• WHAT IS EXPECTED:
When you reach the line containing "Where should I" in the data below, begin returning lines exactly as written, and stop once the line containing "Click the 3D" has been returned.

** Opening RECORDS FOR THE EXERCISE block **

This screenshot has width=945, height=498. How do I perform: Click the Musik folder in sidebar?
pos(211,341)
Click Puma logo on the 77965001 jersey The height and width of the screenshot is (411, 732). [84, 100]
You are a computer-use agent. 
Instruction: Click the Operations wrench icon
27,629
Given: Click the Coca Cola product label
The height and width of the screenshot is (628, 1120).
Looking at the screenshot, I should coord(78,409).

** Closing RECORDS FOR THE EXERCISE block **
** Opening RECORDS FOR THE EXERCISE block **

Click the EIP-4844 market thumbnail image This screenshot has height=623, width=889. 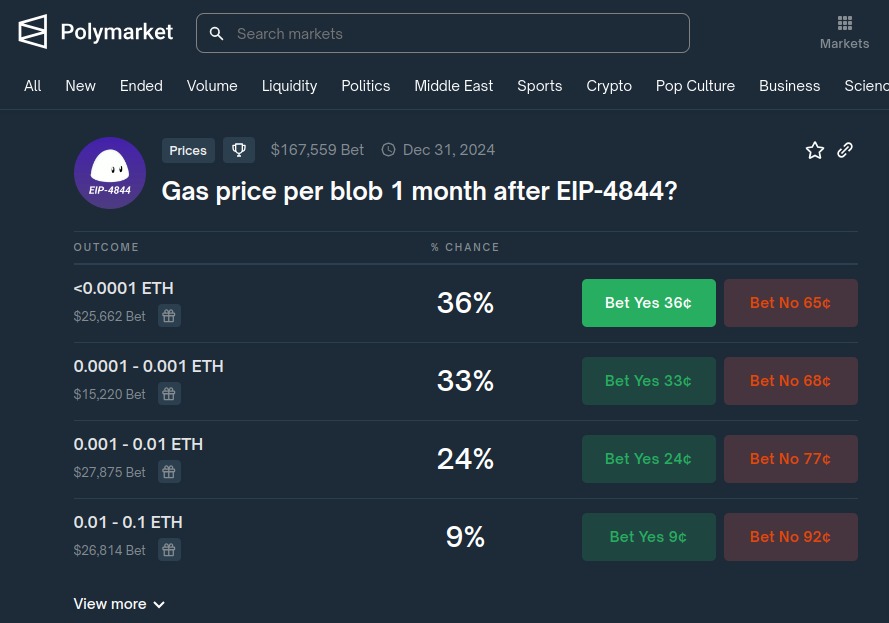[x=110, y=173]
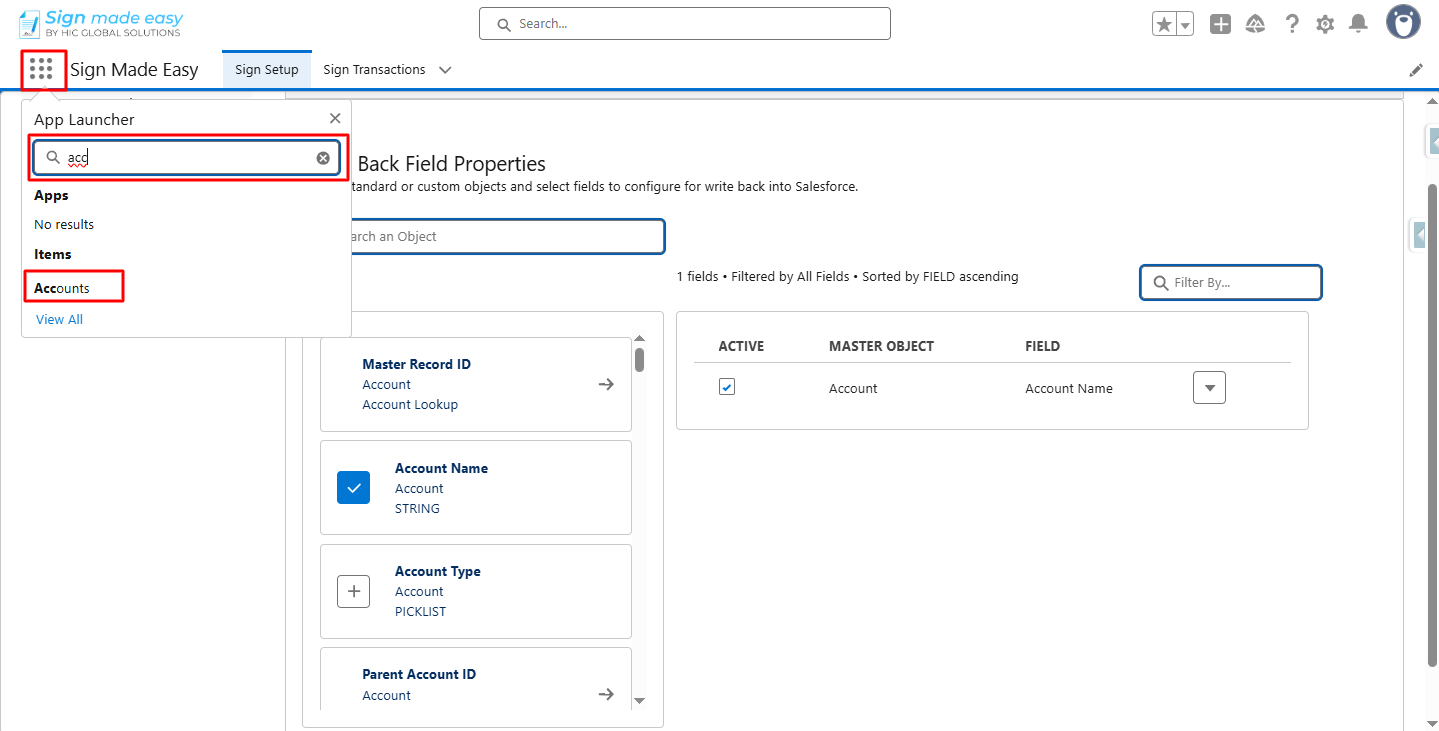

** Closing RECORDS FOR THE EXERCISE block **
** Opening RECORDS FOR THE EXERCISE block **

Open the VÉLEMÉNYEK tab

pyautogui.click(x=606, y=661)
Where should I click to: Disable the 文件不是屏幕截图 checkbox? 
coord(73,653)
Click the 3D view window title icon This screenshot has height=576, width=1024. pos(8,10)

** Closing RECORDS FOR THE EXERCISE block **

• ANSWER AREA:
Where should I click to: Disable the 文件不是屏幕截图 checkbox? 
coord(73,653)
Click the 3D view window title icon This screenshot has height=576, width=1024. pos(8,10)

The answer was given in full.